Top of DATA TO EXAMINE

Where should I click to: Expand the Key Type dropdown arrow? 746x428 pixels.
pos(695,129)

Bottom of DATA TO EXAMINE
Top of DATA TO EXAMINE

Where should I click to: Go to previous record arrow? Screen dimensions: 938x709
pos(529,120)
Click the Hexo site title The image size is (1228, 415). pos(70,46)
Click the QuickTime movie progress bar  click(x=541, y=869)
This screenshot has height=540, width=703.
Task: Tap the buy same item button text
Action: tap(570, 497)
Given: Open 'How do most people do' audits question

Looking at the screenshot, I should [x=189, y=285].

Bottom of DATA TO EXAMINE
Top of DATA TO EXAMINE

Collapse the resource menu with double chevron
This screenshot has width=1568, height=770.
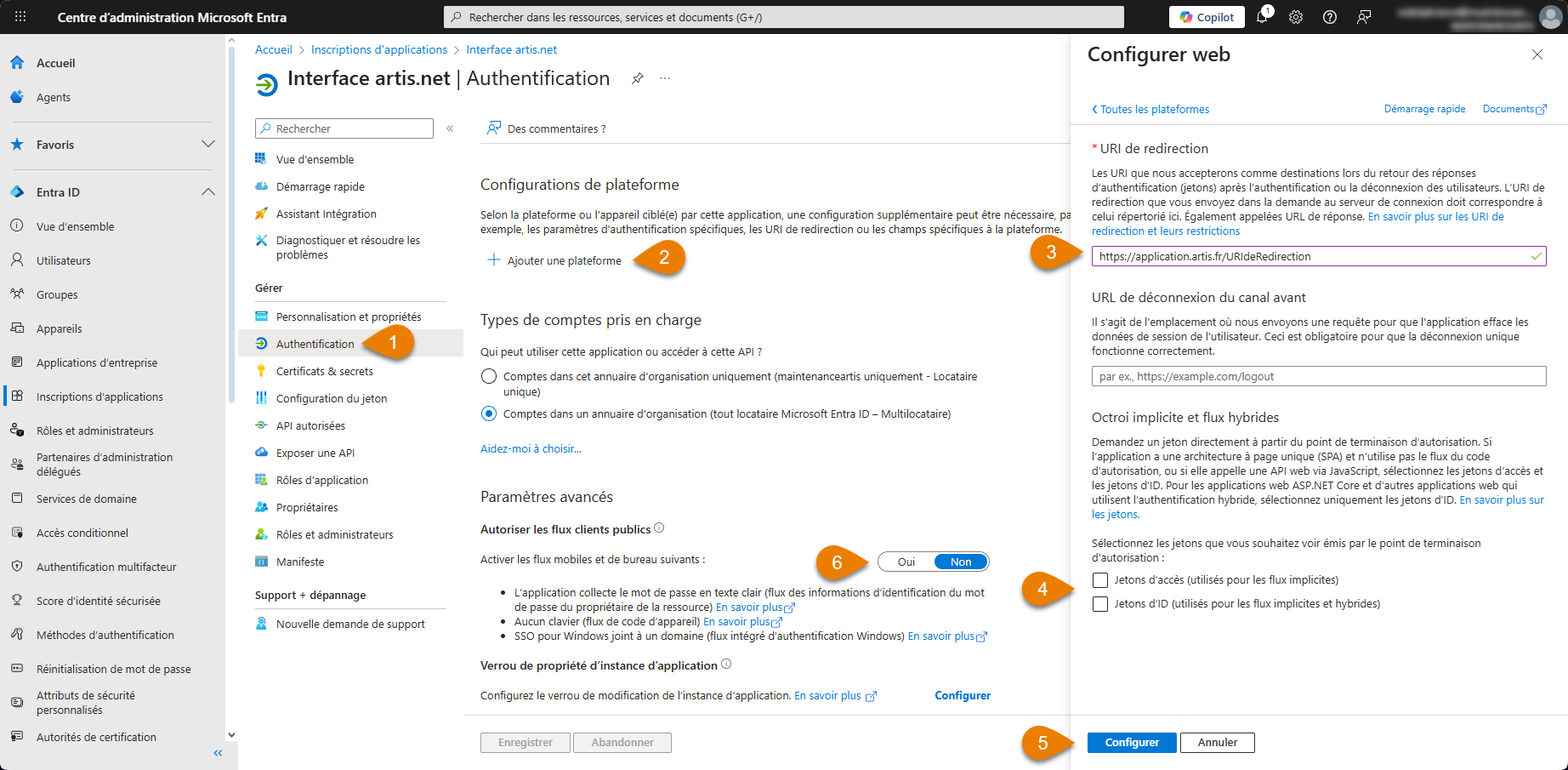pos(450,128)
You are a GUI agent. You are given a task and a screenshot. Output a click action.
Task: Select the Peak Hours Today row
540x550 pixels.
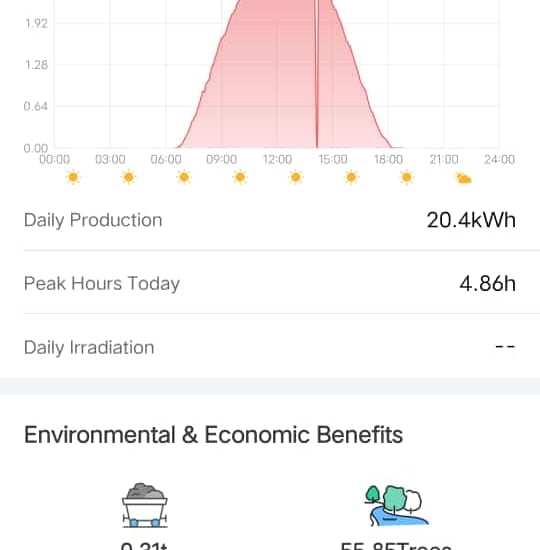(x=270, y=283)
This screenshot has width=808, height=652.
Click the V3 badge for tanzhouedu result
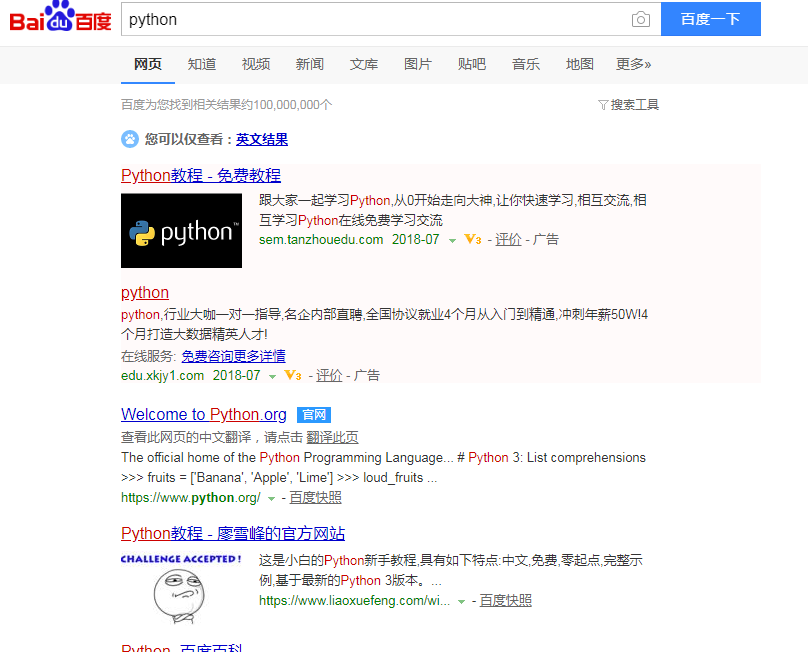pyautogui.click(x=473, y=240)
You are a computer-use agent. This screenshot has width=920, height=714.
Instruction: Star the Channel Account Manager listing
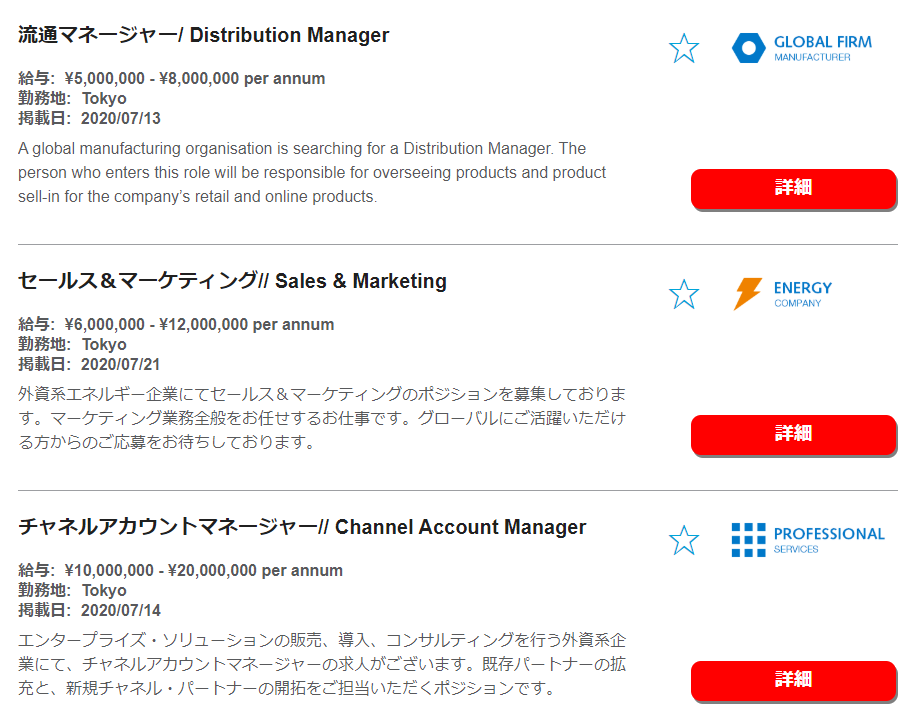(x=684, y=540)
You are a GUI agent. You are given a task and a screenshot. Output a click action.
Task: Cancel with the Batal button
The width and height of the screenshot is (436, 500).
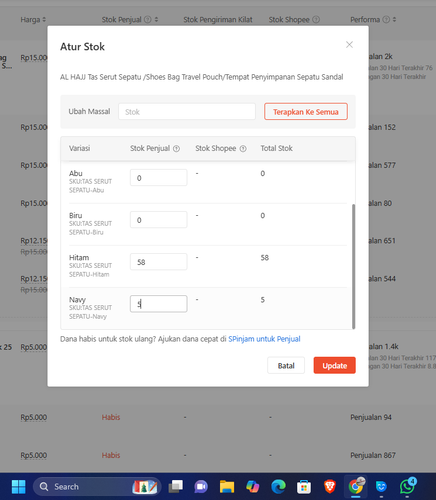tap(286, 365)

Bottom of DATA TO EXAMINE

## [YOUR TASK]
Read the listing. Copy each line that has the word "with" in it.

## [TASK SOLUTION]
Collapse the resource menu with double chevron
Task: Cancel with the Batal button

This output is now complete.